Greg pulled out of the finance division’s nearly deserted car park, turning the Duo west on to the artificial lava surface of the A47. There was a single car in front of them. It wasn’t quite dawn. The gross Event Horizon sign splashed the surrounding land with a guttering medley of coloured light.
“I feel sorry for that girl, you know,” Gabriel said. She was looking out of the window at the clumps of hermes oak scrub along the side of the road. Beyond the bushes was a near vertical drop to the ruffled waters of the estuary. In the distance were the dark shapes of the hydro-turbine islands, moonglazed foam rumbling round them.
“Katerina? Who wouldn’t?” Greg said.
“No, Katerina is pure survivor breed. I meant Julia; she has no real family, few friends her own age. And you’re on the borderline yourself, now, despite her token of esteem.”
“How do you figure that?”
“If Ellis hasn’t left anything in the Crays, or whatever, about Kendric or the organizer, how do you think she’ll feel about you? You’ve managed to be right all the way so far. She trusts you because of that. Implicitly. Screw up now and it’ll all end in tears.”
“Not a chance. I know Ellis’s type down to his last chromosome. A hyper-worrier. He’s a little-man intermediary who’s lucked into a real super-rank underclass operation; elated and terrified all at once. He’ll have taken precautions. That means a way of pointing his finger from beyond the grave.”
“Oh, yeah?”
“Yep. Ellis’s major problem was that he never got round to telling his paymasters he was insured.” Greg slowed as the car in front turned off on to the sliproad for the bridge ahead, then accelerated again as the cutting wall
s rose on either side.
Gabriel said: ‘I still don’t think Ellis would take such-”
The front nearside tyre blew out.
The Duo veered violently to the left, straight towards the near vertical slope of the cutting. Greg saw sturdy grey-white saplings, impaled in the headlight beams, lurching towards him. The steering-wheel twisted, wrenching at his hands, nearly breaking his grip.
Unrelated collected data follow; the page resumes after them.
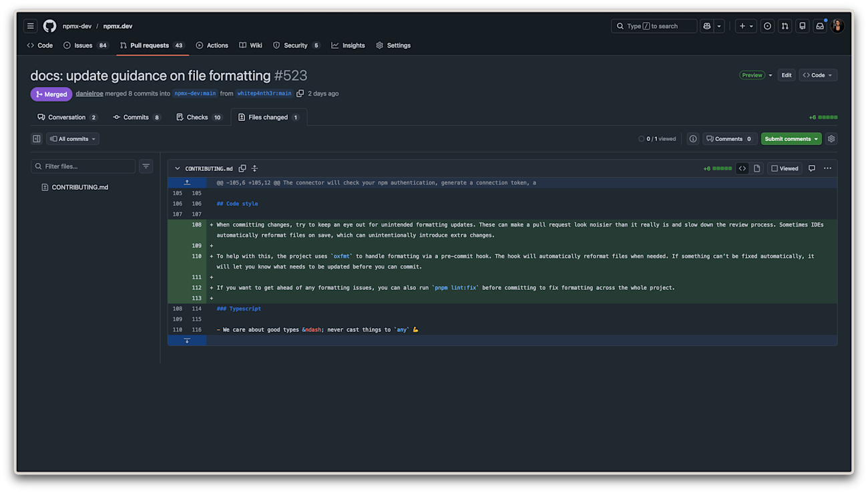Screen dimensions: 868x493
Task: Open danielroe's profile link
Action: tap(89, 94)
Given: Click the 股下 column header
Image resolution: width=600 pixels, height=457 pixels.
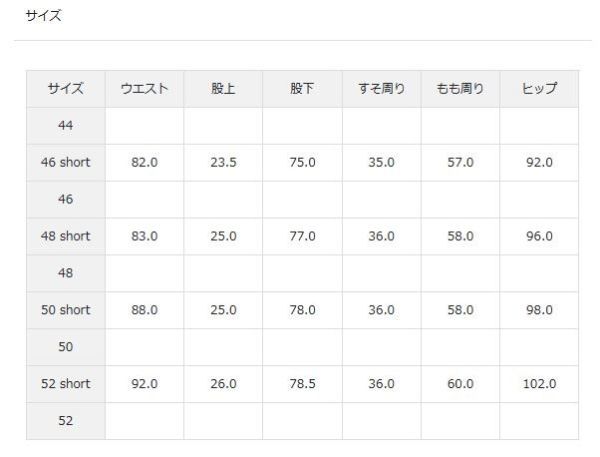Looking at the screenshot, I should pos(302,89).
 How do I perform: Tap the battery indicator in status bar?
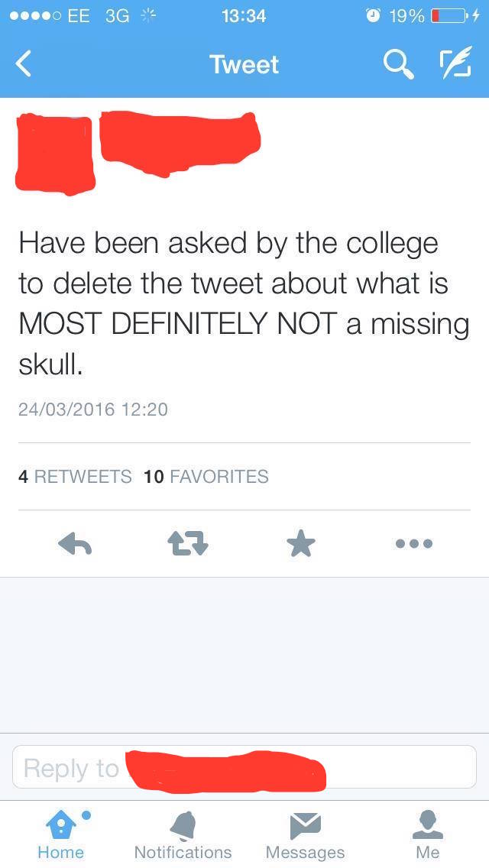tap(449, 16)
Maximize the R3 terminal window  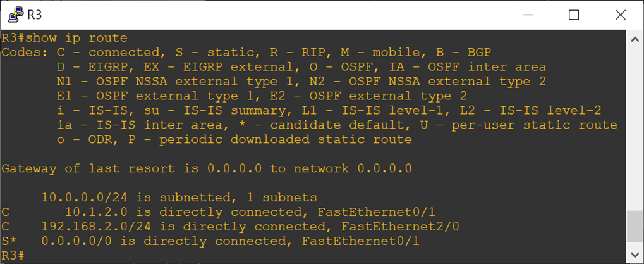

He jerked it back as hard as he could, with little or no effect. The Duo’s three remaining tyres fought for traction on the coarse cellulose surface, It was slewing sideways, screeching hard. A flamboyant fan of orange sparks unfolded across the offside window. That alpine-steep incline was sliding across the windscreen, rushing up on the side of the Duo. Horribly close. They’d spun nearly full circle and Greg could feel the tilt beginning as the car began to turn turtle. Then there was a boneshaker impact, a damp thud, and they were disorientatingly, motionless. Silence crashed down.
Soon broken.
“Shitfire,” Gabriel yelped. She was staring wild-eyed out of the windscreen, drawing breath in juddering gulps. “I didn’t know!” She whipped round to look at him, frantic, frightened, entreating. Which was something he’d never ever seen in her before. And that alarmed him more than the blow-out.
“I didn’t know, Greg! There was nothing. Nothing, flick it! Do you understand?”
“Calm down.”
“Nothing!”
“So what! You’re tired, and I’m knackered. It’s only a bloody tyre gone pop, small wonder you didn’t see it. Non-event.” Even as he spoke he could feel some submerged memory struggling for recognition. Something about the tyre performance guarantee. Puncture proof? That bonded silicon rubber was tough stuff.
Thankfully, Gabriel subsided into a feverish silence; eyelids tightly shuttered, mind roaming ahead. Did she suffer visions of her gland pumping furiously? He’d never asked.
Greg concentrated on his hands, still clenching the wheel, white-knuckled. They wouldn’t let go.
What appeared to be a eucalyptus branch was lying across the windscreen. Its purple and grey leaves shone dully in the waning rouge emissions from the office block’s sign.